12. The noise in the school cafeteria is recorded at 50 dB at 10:00 am. At noon, the noise is

To determine the factor by which the intensity increases, we need to compare the intensities at 10:00 am and noon.

The intensity of sound is measured on a logarithmic scale, so we can use the formula:

dB = 10 * log10(I/I₀)

where dB is the decibel level, I is the intensity of the sound, and I₀ is a reference intensity.

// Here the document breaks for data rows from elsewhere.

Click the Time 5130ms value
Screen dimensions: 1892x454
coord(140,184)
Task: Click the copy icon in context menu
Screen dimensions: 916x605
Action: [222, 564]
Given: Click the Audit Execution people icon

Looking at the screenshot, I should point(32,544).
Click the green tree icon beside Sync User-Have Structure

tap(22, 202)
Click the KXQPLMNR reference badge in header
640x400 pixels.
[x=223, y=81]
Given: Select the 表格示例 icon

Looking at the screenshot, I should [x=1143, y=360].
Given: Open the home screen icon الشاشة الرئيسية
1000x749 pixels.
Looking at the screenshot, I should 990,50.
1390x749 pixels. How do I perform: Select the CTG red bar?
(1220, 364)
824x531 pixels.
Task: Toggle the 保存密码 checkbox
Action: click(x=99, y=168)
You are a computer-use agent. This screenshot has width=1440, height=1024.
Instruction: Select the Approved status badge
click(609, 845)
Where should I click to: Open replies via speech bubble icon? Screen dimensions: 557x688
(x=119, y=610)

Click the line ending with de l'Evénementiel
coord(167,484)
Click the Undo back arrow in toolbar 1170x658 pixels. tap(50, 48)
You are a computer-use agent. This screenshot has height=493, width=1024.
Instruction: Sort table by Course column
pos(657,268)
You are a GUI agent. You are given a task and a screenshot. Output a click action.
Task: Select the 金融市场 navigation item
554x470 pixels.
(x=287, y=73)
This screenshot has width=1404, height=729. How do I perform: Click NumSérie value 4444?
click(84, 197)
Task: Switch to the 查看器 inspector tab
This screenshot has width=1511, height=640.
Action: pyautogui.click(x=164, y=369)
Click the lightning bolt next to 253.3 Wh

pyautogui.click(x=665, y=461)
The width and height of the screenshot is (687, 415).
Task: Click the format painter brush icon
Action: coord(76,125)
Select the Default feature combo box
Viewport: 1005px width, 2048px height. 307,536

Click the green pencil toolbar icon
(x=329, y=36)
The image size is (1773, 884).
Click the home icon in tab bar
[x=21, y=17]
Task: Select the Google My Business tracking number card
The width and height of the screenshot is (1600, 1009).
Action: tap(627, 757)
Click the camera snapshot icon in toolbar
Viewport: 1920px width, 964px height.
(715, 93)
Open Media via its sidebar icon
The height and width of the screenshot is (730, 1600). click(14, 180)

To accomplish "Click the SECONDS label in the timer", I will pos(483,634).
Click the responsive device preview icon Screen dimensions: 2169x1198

Let's use the given decibel levels to calculate the two intensities:

50 dB = 10 * log10(I₁/I₀)

100 dB = 10 * log10(I₂/I₀)

To find the factor by which the intensity increases, we can divide these two equations:

(100 dB) / (50 dB) = (10 * log10(I₂/I₀)) / (10 * log10(I₁/I₀))

Simplifying:

2 = log10(I₂/I₀) / log10(I₁/I₀)

Since log10(I₂/I₀) / log10(I₁/I₀) represents the logarithm base 10 of a number, we can rewrite it as:

10^(log10(I₂/I₀) / log10(I₁/I₀))

The logarithmic property log(a/b) = log(a) - log(b) can be applied, giving:

10^(log10(I₂) - log10(I₀)) / (log10(I₁) - log10(I₀))

Since log10(I₀) is the same for both intensities, it can be canceled out:

10^(log10(I₂) - log10(I₀)) / (log10(I₁) - log10(I₀)) = 10^(log10(I₂) - log10(I₁))

Using the property a^(b - c) = a^b / a^c:

10^(log10(I₂) - log10(I₁)) = I₂ / I₁

Therefore, the factor by which the intensity increases is I₂ / I₁.

Substituting the given values:

I₂ / I₁ = 100 dB / 50 dB = 10.

Therefore, the intensity of the sound increases by a factor of 10 at lunchtime.